Data entries:
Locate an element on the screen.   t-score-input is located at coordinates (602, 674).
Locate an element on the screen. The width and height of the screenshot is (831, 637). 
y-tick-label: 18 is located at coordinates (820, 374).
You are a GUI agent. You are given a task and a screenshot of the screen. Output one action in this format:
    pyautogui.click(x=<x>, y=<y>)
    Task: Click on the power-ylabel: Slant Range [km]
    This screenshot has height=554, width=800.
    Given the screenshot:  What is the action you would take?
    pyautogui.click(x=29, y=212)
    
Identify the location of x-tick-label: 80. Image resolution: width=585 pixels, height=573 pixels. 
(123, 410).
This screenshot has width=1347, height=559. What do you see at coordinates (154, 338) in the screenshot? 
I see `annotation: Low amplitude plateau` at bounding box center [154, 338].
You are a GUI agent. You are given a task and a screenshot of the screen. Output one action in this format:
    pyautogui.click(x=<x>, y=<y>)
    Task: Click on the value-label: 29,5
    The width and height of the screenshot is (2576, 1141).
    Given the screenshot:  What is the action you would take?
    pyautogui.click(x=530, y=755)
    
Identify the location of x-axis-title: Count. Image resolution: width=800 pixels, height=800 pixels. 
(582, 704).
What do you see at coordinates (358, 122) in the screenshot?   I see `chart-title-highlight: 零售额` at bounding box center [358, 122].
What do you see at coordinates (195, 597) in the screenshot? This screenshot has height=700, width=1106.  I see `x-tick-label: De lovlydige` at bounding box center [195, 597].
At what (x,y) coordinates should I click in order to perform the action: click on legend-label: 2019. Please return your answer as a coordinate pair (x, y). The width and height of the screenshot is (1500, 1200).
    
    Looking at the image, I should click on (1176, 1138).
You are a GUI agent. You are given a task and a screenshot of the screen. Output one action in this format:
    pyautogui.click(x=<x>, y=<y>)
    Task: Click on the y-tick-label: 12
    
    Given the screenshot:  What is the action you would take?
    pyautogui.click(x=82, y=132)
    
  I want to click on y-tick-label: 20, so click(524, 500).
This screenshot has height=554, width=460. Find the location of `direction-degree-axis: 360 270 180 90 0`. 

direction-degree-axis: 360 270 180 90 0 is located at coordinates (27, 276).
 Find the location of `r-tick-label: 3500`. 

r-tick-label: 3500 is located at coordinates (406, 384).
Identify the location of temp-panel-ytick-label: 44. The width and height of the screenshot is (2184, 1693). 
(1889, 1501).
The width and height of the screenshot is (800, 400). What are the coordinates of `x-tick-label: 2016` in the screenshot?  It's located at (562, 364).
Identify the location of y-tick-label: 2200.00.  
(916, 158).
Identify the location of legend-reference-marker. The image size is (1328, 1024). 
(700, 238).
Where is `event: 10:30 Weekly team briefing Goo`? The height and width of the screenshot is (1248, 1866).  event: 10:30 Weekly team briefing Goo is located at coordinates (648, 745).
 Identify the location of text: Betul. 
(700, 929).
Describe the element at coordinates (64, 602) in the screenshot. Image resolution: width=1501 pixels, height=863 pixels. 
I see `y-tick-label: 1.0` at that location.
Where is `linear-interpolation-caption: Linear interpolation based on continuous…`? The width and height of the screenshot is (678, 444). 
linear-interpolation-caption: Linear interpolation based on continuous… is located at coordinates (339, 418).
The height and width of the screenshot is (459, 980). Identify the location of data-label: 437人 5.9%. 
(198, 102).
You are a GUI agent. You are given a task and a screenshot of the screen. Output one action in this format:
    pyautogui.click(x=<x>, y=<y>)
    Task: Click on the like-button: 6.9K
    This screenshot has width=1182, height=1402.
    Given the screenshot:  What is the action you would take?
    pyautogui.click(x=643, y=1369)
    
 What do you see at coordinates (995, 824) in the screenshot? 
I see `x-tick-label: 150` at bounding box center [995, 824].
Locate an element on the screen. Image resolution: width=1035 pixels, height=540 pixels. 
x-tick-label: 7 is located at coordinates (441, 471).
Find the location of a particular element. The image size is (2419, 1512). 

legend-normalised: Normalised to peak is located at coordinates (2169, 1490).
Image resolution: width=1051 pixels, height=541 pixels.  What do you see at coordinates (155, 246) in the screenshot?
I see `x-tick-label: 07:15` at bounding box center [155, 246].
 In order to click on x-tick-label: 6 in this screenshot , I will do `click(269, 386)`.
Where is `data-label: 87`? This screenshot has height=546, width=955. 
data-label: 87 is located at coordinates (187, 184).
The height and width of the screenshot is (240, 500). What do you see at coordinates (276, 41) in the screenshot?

Exercise directions:
Can you change every "GUI agent" in the data above to "screen agent", keeping everything else the same?

Result:
Locate an element on the screen.   t-score-input is located at coordinates (602, 674).
Locate an element on the screen. The width and height of the screenshot is (831, 637). 
y-tick-label: 18 is located at coordinates (820, 374).
You are a screen agent. You are given a task and a screenshot of the screen. Output one action in this format:
    pyautogui.click(x=<x>, y=<y>)
    Task: Click on the power-ylabel: Slant Range [km]
    This screenshot has height=554, width=800.
    Given the screenshot:  What is the action you would take?
    pyautogui.click(x=29, y=212)
    
Identify the location of x-tick-label: 80. Image resolution: width=585 pixels, height=573 pixels. 
(123, 410).
This screenshot has width=1347, height=559. What do you see at coordinates (154, 338) in the screenshot? 
I see `annotation: Low amplitude plateau` at bounding box center [154, 338].
You are a screen agent. You are given a task and a screenshot of the screen. Output one action in this format:
    pyautogui.click(x=<x>, y=<y>)
    Task: Click on the value-label: 29,5
    The width and height of the screenshot is (2576, 1141).
    Given the screenshot:  What is the action you would take?
    pyautogui.click(x=530, y=755)
    
Identify the location of x-axis-title: Count. Image resolution: width=800 pixels, height=800 pixels. 
(582, 704).
What do you see at coordinates (358, 122) in the screenshot?   I see `chart-title-highlight: 零售额` at bounding box center [358, 122].
What do you see at coordinates (195, 597) in the screenshot? This screenshot has height=700, width=1106.  I see `x-tick-label: De lovlydige` at bounding box center [195, 597].
At what (x,y) coordinates should I click in order to perform the action: click on legend-label: 2019. Please return your answer as a coordinate pair (x, y). The width and height of the screenshot is (1500, 1200).
    
    Looking at the image, I should click on (1176, 1138).
You are a screen agent. You are given a task and a screenshot of the screen. Output one action in this format:
    pyautogui.click(x=<x>, y=<y>)
    Task: Click on the y-tick-label: 12
    
    Given the screenshot:  What is the action you would take?
    pyautogui.click(x=82, y=132)
    
  I want to click on y-tick-label: 20, so click(524, 500).
This screenshot has height=554, width=460. Find the location of `direction-degree-axis: 360 270 180 90 0`. 

direction-degree-axis: 360 270 180 90 0 is located at coordinates (27, 276).
 Find the location of `r-tick-label: 3500`. 

r-tick-label: 3500 is located at coordinates (406, 384).
Identify the location of temp-panel-ytick-label: 44. The width and height of the screenshot is (2184, 1693). 
(1889, 1501).
The width and height of the screenshot is (800, 400). What are the coordinates of `x-tick-label: 2016` in the screenshot?  It's located at (562, 364).
Identify the location of y-tick-label: 2200.00.  
(916, 158).
Identify the location of legend-reference-marker. The image size is (1328, 1024). 
(700, 238).
Where is `event: 10:30 Weekly team briefing Goo`? The height and width of the screenshot is (1248, 1866).  event: 10:30 Weekly team briefing Goo is located at coordinates (648, 745).
 Identify the location of text: Betul. 
(700, 929).
Describe the element at coordinates (64, 602) in the screenshot. Image resolution: width=1501 pixels, height=863 pixels. 
I see `y-tick-label: 1.0` at that location.
Where is `linear-interpolation-caption: Linear interpolation based on continuous…`? The width and height of the screenshot is (678, 444). 
linear-interpolation-caption: Linear interpolation based on continuous… is located at coordinates (339, 418).
The height and width of the screenshot is (459, 980). Identify the location of data-label: 437人 5.9%. 
(198, 102).
You are a screen agent. You are given a task and a screenshot of the screen. Output one action in this format:
    pyautogui.click(x=<x>, y=<y>)
    Task: Click on the like-button: 6.9K
    This screenshot has width=1182, height=1402.
    Given the screenshot:  What is the action you would take?
    pyautogui.click(x=643, y=1369)
    
 What do you see at coordinates (995, 824) in the screenshot? 
I see `x-tick-label: 150` at bounding box center [995, 824].
Locate an element on the screen. Image resolution: width=1035 pixels, height=540 pixels. 
x-tick-label: 7 is located at coordinates (441, 471).
Find the location of a particular element. The image size is (2419, 1512). 

legend-normalised: Normalised to peak is located at coordinates (2169, 1490).
Image resolution: width=1051 pixels, height=541 pixels.  What do you see at coordinates (155, 246) in the screenshot?
I see `x-tick-label: 07:15` at bounding box center [155, 246].
 In order to click on x-tick-label: 6 in this screenshot , I will do `click(269, 386)`.
Where is `data-label: 87`? This screenshot has height=546, width=955. 
data-label: 87 is located at coordinates (187, 184).
The height and width of the screenshot is (240, 500). What do you see at coordinates (276, 41) in the screenshot?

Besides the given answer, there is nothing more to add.